Don't be fooled into thinking a soft-fork is the "same chain". It simply tricks nodes that don't know about SegWit into validating transactions that they don't really know how to validate.

It's possible for a non-SegWit miner to accidentally mine an invalid block after the soft-fork. Here is how.

The "backwards-compatibility" of SegWit comes from the fact that it looks like an anyone-can-spend transaction. Meaning, on the old blockchain, those coins would be up for grabs.

Nodes that support SegWit know that it is not really an anyone-can-spend transaction, because they have extra data not included in the blockchain.

But a node that doesn't upgrade doesn't know about this. So here's what could happen:

1) Bob sends sends a SegWit transaction to Alice

2) The non-SegWit node sees it as an anyone-can-spend transaction where Bob is basically giving up his coins

3) Eve wants to mess with the non-SegWit node, so she sends it a (valid!) transaction which spends Bob's coins and sends them to Eve

4) The non-SegWit miner mines a block with that transaction, and the block is consequently rejected by the SegWit nodes

So SegWit needs 51% of hashing power in order to work, just like a hard fork. Without it, they wouldn't be able to reject the block with Eve's transaction, which would've been valid on the old blockchain.
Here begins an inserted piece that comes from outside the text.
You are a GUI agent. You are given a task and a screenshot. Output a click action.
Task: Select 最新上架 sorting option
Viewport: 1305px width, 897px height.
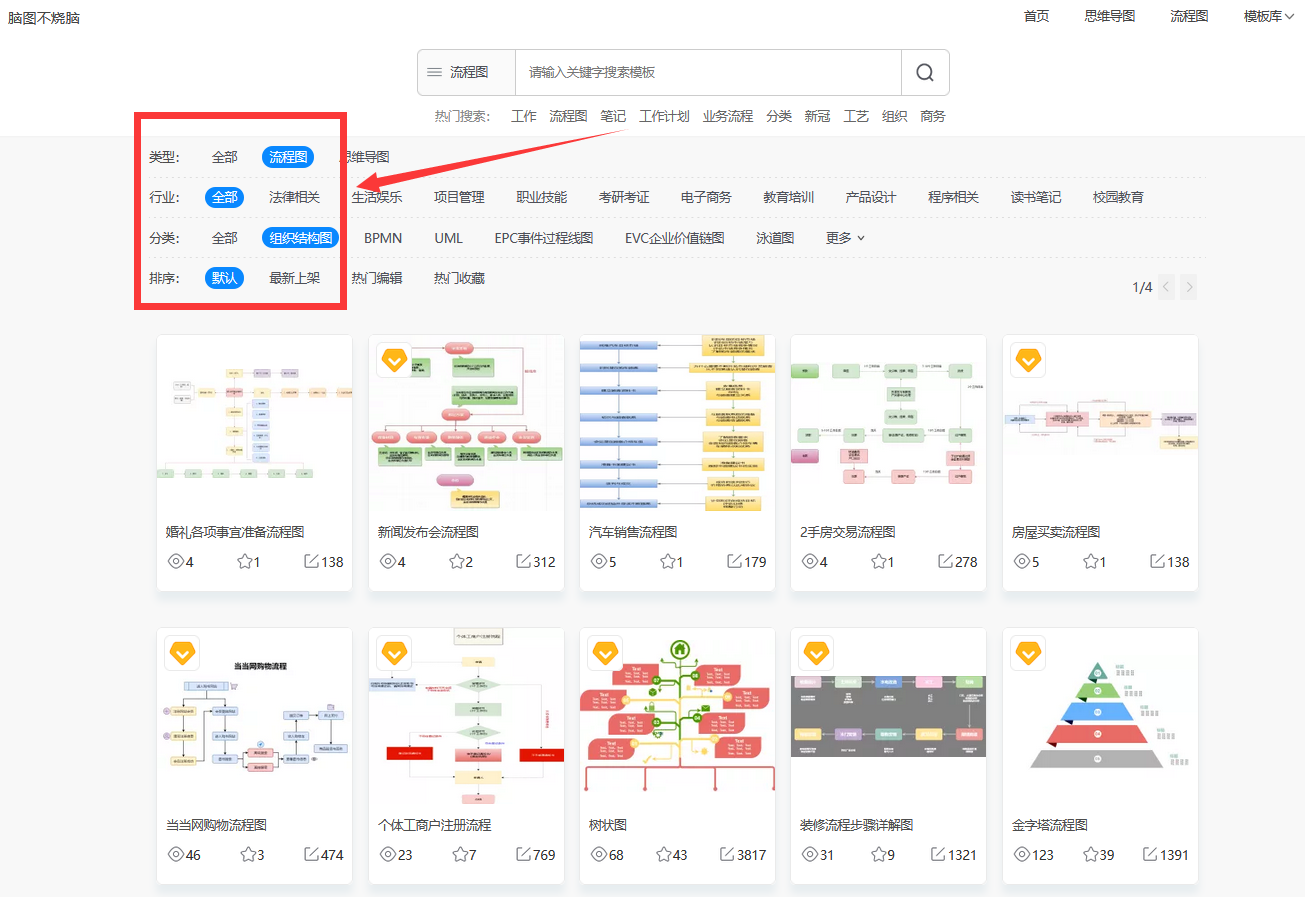pyautogui.click(x=297, y=278)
The only difference is that the above edge-case exists for a soft fork, whereas for a hard fork, non-upgraded nodes would simply be split into a smaller network instead of being tricked.
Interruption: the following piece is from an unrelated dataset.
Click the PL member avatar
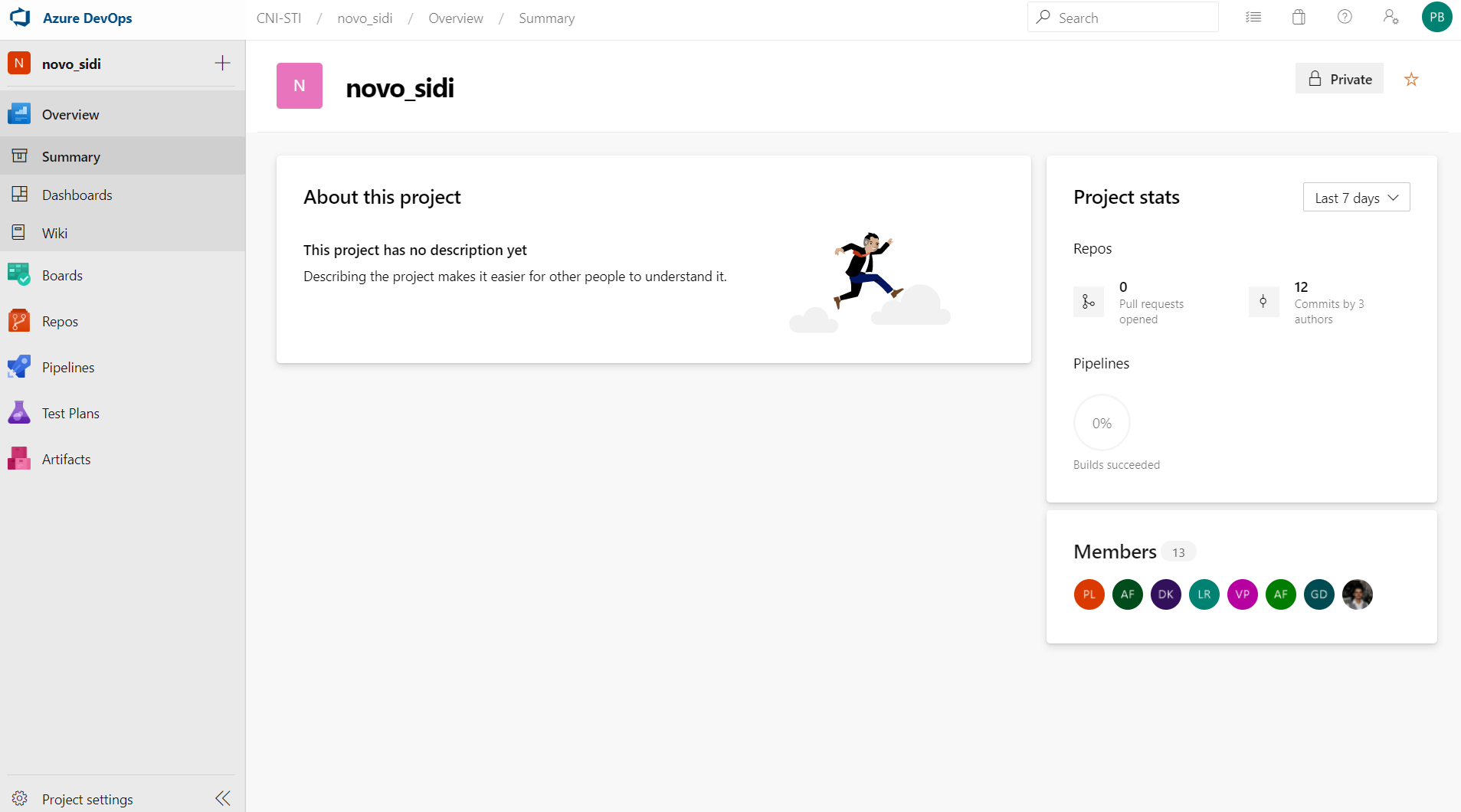This screenshot has width=1461, height=812. click(1089, 594)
Not quite, it needs 51% of hashing power in order to be safely backwards compatible with non-upgraded nodes, however it's always safe with upgraded nodes. That's the reason BIP9 has a 95% activation threshold.

Note this is by far not the first soft fork Bitcoin has done. P2SH, CSV, and CLTV for example were also soft forked in. The original design even included 10 blank opcodes designed for soft forking in features.

> 51% of hashing power in order to be safely backwards compatible with non-upgraded nodes, however it's always safe with upgraded nodes

Yes, what I was pointing out is that in a soft-fork there is a risk of an eventual re-org, whereas in a hard-fork there is not. It's a minor risk, but it exists.

I also believe that any non-SegWit miners will be pushed out of the network using the mechanism I described. It would be pretty easy to trick them into mining invalid blocks.

Let's see if I understood this correctly: once the network splits into BTC (with SegWit) and BCC (without SegWit), if someone spends an old BTC coin (where old = from before the split) using SegWit, anyone can "steal" that same coin on the BCC "mirror universe"? Sounds worse than merely replaying a transaction from one chain into the other. That's so going to be a mess.
Correct, though this isn't really anything special about SegWit. If BCC had forked right before Bitcoin added P2SH for example, the same would have resulted from P2SH transactions.

Actually, since BCC is a hardfork, they can make the Bitcoin Cash spending rules whatever they want. They could have made SegWit transactions totally unspendable if they wanted. They could have made all Bitcoin Cash corresponding to the Bitcoins sent to Blockstream spendable by anyone, etc.